Brief
Find the lines in the records below that contain "September", and report each of them.

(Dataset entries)
■ ■ ■ ■ ■ ■ ■

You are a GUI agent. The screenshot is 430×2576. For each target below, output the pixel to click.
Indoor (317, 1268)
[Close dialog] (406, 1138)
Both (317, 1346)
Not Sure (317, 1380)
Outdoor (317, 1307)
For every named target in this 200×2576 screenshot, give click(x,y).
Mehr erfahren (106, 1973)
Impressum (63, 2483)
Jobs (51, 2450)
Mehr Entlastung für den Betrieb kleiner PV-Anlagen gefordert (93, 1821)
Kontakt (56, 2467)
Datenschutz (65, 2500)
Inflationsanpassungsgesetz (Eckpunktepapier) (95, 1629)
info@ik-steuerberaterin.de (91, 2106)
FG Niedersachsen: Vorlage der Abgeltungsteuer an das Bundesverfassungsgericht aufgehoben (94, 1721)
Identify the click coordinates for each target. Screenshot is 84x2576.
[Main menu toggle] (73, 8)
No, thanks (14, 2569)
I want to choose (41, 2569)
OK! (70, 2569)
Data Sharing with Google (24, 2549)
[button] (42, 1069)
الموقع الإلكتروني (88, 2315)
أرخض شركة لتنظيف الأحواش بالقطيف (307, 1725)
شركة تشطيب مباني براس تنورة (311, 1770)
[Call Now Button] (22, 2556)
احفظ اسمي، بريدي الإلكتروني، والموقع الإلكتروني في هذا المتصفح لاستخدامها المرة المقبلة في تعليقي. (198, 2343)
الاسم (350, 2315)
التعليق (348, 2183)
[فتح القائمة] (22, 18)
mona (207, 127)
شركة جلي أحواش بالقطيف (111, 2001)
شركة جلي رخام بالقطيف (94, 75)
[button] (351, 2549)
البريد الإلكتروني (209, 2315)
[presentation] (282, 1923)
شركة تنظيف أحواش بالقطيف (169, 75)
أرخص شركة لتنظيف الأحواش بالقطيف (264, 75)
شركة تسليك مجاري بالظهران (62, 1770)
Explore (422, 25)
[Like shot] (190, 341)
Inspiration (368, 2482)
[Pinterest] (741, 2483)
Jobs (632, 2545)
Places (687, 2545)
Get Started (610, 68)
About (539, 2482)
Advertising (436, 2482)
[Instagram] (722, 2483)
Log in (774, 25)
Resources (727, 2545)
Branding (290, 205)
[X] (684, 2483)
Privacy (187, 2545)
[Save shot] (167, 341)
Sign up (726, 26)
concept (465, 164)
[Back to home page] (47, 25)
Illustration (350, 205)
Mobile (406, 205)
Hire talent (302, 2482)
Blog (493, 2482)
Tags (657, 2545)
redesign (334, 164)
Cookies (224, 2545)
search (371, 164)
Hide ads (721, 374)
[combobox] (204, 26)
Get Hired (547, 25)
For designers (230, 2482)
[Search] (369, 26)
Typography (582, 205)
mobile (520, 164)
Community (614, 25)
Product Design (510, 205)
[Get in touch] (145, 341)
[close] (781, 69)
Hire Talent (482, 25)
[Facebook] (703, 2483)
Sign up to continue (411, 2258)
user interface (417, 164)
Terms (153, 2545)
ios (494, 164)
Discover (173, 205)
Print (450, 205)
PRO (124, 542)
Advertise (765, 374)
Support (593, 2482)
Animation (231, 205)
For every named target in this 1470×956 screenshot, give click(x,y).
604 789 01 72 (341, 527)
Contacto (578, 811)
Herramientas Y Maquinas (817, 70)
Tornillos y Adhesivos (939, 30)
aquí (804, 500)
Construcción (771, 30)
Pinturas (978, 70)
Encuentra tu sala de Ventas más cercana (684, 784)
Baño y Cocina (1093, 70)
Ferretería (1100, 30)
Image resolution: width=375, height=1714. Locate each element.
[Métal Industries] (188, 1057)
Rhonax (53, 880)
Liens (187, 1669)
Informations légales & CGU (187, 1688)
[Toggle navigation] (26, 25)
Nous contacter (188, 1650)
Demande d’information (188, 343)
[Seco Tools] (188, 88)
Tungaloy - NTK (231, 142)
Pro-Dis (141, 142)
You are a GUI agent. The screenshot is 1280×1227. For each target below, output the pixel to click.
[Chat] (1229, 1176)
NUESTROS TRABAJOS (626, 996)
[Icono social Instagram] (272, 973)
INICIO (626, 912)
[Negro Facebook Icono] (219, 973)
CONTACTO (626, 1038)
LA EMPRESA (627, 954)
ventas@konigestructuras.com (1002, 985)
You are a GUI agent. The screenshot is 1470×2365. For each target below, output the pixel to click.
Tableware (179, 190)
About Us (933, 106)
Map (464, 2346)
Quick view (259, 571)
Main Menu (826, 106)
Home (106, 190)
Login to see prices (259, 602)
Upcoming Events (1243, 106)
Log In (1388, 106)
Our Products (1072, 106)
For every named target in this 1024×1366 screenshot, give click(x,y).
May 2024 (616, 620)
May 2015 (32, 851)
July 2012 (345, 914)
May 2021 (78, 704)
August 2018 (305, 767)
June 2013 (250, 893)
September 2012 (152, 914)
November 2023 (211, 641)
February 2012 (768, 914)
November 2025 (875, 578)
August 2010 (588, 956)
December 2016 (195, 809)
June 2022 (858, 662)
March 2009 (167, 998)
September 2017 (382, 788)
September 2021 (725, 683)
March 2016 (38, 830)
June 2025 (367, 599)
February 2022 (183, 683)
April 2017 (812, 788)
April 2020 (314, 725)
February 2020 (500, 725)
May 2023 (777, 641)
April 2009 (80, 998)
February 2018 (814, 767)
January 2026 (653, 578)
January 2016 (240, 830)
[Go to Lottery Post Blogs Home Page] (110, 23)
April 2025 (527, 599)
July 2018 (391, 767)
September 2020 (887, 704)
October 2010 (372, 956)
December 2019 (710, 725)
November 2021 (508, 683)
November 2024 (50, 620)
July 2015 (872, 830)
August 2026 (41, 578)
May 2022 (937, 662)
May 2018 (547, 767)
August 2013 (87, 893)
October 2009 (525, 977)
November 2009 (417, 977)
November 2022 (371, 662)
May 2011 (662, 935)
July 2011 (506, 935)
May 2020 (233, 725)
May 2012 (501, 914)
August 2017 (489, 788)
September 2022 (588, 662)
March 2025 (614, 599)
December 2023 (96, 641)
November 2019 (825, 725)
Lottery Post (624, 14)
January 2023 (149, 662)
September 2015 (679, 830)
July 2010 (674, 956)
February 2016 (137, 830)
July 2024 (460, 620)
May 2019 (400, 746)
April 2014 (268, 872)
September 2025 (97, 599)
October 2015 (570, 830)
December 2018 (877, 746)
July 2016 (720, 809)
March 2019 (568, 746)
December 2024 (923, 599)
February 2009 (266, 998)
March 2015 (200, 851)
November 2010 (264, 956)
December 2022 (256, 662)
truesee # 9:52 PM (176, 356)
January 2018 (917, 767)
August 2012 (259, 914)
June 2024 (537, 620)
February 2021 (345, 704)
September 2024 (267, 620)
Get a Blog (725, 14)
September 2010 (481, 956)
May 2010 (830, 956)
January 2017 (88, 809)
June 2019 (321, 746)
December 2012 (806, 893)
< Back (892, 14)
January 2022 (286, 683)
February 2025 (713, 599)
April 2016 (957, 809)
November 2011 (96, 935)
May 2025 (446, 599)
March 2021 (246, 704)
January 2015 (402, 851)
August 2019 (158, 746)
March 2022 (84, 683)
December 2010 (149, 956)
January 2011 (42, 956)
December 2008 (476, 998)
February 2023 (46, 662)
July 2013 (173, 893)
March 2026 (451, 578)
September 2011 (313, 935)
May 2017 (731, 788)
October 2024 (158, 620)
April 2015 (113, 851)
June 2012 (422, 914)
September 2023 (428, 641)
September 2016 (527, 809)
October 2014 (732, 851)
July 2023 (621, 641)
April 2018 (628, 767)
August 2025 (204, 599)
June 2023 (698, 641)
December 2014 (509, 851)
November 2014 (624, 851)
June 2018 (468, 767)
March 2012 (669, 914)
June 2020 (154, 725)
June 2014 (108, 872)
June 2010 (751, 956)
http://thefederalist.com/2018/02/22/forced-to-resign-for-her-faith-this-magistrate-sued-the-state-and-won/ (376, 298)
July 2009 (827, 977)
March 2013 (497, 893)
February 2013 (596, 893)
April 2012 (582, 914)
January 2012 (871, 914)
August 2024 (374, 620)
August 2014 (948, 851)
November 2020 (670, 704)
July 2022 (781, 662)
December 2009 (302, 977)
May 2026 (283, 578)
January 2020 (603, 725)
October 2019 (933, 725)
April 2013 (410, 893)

■ ■ ■ ■ ■ ■ ■

Final answer
September 2012 (152, 914)
September 2017 (382, 788)
September 2021 (725, 683)
September 2020 (887, 704)
September 2022 (588, 662)
September 2015 (679, 830)
September 2025 (97, 599)
September 2024 (267, 620)
September 2010 (481, 956)
September 2011 (313, 935)
September 2023 (428, 641)
September 2016 (527, 809)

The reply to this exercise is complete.